When applied to the TLC plate, compounds containing phosphate ester show up immediately as blue spots.

==Isopoly molybdenum blues==
The isopoly-molybdenum blues have been known for many years. They are the cause of the "blue waters" found near Idaho Springs, known to Native Americans. They were first documented by Scheele and Berzelius. The compounds responsible for the blue colour were not known until 1995. Before then it was well known that there were polymolybdates of Mo(VI). Molybdenum(VI)oxide, MoO_{3}, when dissolved in aqueous alkali forms the tetrahedral molybdate anion, MoO_{4}^{2−}. Dissolving molybdate salts in strong acid produces "molybdic acid", MoO_{3}·2H_{2}O. In between these extremes of pH, polymeric ions are produced which are mostly built from MoO_{6} octahedral units sharing corners and edges. Examples include Mo_{7}O_{24}^{6−}, Mo_{8}O_{26}^{4−} and Mo_{36}O_{112}(H_{2}O)_{16}^{8−}, which contain the {(Mo)Mo_{5}}-type unit comprising a central MoO_{7} pentagonal bipyramid sharing edges with five MoO_{6} octahedra. The later unit occurs also in the giant mixed-valence molybdenum blue species [H_{x}Mo_{368}O_{1032}(H_{2}O)_{240}(SO_{4})_{48}]^{48−} (x ≈ 16) as well as in the cluster described in the next section.

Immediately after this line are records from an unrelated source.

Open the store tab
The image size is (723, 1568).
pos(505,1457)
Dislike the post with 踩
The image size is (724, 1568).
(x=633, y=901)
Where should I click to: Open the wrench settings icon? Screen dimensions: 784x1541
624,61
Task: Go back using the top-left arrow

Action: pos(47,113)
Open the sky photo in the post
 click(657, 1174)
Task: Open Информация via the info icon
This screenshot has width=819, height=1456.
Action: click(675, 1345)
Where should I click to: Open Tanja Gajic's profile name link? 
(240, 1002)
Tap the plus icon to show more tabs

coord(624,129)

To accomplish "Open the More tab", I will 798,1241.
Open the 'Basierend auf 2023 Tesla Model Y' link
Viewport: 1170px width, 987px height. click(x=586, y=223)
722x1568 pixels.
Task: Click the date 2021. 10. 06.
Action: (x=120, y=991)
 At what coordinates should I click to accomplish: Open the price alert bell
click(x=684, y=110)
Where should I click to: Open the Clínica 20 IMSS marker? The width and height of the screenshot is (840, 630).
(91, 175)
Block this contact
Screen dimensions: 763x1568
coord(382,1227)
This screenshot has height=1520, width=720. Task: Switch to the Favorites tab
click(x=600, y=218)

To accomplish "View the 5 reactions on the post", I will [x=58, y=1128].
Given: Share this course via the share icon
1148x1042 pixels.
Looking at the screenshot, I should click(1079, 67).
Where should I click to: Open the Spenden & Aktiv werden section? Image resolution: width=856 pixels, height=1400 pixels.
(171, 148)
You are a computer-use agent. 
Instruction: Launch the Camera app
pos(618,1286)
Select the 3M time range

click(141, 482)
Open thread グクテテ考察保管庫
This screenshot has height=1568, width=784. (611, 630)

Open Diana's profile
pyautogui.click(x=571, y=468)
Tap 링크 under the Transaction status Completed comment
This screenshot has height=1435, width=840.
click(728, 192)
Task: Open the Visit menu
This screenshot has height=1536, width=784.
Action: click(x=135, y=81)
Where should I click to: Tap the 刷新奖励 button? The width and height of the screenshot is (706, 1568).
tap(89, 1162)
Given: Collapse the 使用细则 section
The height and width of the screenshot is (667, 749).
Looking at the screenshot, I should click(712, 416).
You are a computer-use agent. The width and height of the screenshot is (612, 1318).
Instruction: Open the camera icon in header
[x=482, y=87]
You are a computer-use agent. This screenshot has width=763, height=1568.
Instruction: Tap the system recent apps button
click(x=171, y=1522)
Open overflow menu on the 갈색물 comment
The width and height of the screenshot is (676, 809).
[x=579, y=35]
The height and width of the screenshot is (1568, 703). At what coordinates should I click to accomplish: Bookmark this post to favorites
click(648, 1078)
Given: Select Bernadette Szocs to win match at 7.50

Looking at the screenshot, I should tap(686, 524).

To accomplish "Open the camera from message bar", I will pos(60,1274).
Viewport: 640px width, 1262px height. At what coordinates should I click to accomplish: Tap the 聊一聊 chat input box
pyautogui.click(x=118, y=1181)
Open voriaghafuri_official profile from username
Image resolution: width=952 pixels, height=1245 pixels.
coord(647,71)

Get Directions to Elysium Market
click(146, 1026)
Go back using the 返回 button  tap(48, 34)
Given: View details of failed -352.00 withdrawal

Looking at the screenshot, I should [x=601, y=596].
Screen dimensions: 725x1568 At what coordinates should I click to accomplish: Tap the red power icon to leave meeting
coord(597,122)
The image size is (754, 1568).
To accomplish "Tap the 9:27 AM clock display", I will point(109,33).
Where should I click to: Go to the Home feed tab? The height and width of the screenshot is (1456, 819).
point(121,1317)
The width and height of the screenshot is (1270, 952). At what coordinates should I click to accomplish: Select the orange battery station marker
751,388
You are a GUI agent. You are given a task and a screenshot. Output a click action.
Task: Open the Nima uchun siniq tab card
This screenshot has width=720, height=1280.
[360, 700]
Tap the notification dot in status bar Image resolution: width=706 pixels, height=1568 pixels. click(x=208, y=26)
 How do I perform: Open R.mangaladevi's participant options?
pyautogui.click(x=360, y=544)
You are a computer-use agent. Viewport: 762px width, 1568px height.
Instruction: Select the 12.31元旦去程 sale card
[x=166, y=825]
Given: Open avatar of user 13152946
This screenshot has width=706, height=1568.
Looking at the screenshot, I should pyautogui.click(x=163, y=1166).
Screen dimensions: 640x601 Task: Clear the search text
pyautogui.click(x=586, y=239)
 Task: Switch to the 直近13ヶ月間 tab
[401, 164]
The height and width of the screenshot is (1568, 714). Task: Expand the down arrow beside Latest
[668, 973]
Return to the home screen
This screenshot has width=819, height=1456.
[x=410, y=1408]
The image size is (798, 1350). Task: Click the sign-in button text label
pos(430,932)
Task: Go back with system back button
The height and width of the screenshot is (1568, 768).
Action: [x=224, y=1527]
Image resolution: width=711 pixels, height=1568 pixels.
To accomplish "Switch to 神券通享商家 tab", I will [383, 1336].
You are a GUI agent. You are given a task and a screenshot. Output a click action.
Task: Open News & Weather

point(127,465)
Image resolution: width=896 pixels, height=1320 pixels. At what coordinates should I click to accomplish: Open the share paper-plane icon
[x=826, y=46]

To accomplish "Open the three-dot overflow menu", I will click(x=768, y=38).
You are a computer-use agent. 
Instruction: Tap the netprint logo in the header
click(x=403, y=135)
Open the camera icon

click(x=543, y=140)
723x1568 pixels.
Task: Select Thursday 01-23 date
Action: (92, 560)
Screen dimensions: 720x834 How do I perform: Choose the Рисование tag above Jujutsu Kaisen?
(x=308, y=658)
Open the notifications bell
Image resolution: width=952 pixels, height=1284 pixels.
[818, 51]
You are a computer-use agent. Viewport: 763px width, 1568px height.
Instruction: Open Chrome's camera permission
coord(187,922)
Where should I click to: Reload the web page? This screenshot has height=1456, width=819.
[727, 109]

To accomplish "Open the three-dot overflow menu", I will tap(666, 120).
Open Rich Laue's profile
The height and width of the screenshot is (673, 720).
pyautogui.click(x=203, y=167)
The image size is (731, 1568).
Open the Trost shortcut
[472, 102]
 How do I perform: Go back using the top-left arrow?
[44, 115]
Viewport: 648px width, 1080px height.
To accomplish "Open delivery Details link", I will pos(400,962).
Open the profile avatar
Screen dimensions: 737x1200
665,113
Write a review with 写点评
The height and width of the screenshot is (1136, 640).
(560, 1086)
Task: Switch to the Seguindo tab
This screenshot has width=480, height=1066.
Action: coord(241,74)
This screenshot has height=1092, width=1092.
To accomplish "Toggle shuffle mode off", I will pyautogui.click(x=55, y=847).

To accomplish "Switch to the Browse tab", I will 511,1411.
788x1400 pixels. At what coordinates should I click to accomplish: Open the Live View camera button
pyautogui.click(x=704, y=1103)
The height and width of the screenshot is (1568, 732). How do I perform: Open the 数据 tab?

The molybdenum blue species are obtained by reduction of acidified molybdate(VI) solutions.

==The big wheel==
The first publication of the structure of wheel shaped cluster anion, first determined for the nitrosyl derivative by Achim Müller et al. was announced in New Scientist as "Big Wheel rolls back the molecular frontier". Further work by the same group then refined the initial findings and determined the structure of the wheel produced in molybdate solutions as the poly anion [Mo_{154}O_{462}H_{14}(H_{2}O)_{70}]^{14−}. The Mo_{154}-type cluster was then shown to be the basic structural type of molybdenum blue compounds obtained under slightly different conditions.

The structure of the big wheel is constructed from units containing 11 Mo atoms ({Mo_{11}}-type units), 14 of which are linked together to form the {Mo_{154}}-type cluster that has an external diameter of 3.4 nm. (12 {Mo_{11}}-type units are also involved in the construction of higher symmetrical spherical systems called Keplerates) These units consist of a central MoO_{7} bipyramid sharing edges with 5 MoO_{6} octahedra (an illustration of this is on page 155 of the review ). With 5 more linking MoO_{6} octahedra the repeating {Mo_{11}}-type unit is built up.

==The spherical vesicle==

Along with other aggregates, a hollow, spherical structure self-assembles from approximately 1,165 Mo_{154} wheels. This was termed a vesicle by analogy with lipid vesicles. Unlike lipid vesicles that are stabilised by hydrophobic interactions it is believed that the vesicle is stabilised by an interplay of van der Waals attraction, long-range electrostatic repulsion with further stabilization arising from hydrogen bonding involving water molecules encapsulated between the wheel-shaped clusters and in the vesicles' interior. The radius of the vesicle is 45 nm.

==Molybdenum blue pigment==
A pigment termed molybdenum blue is recorded in 1844 as a mixture of molybdenum with "oxyde of tin or phosphate of lime". An alternative formulation involves "digesting" molybdenum sulfide with nitric acid to form molybdic acid, which is then mixed with tin filings and a little muriatic acid (HCl). This is evaporated and heated with alumina. A 1955 paper states that molybdenum blue is unstable and is not used commercially as a pigment. The chemistry of these pigments has not been investigated.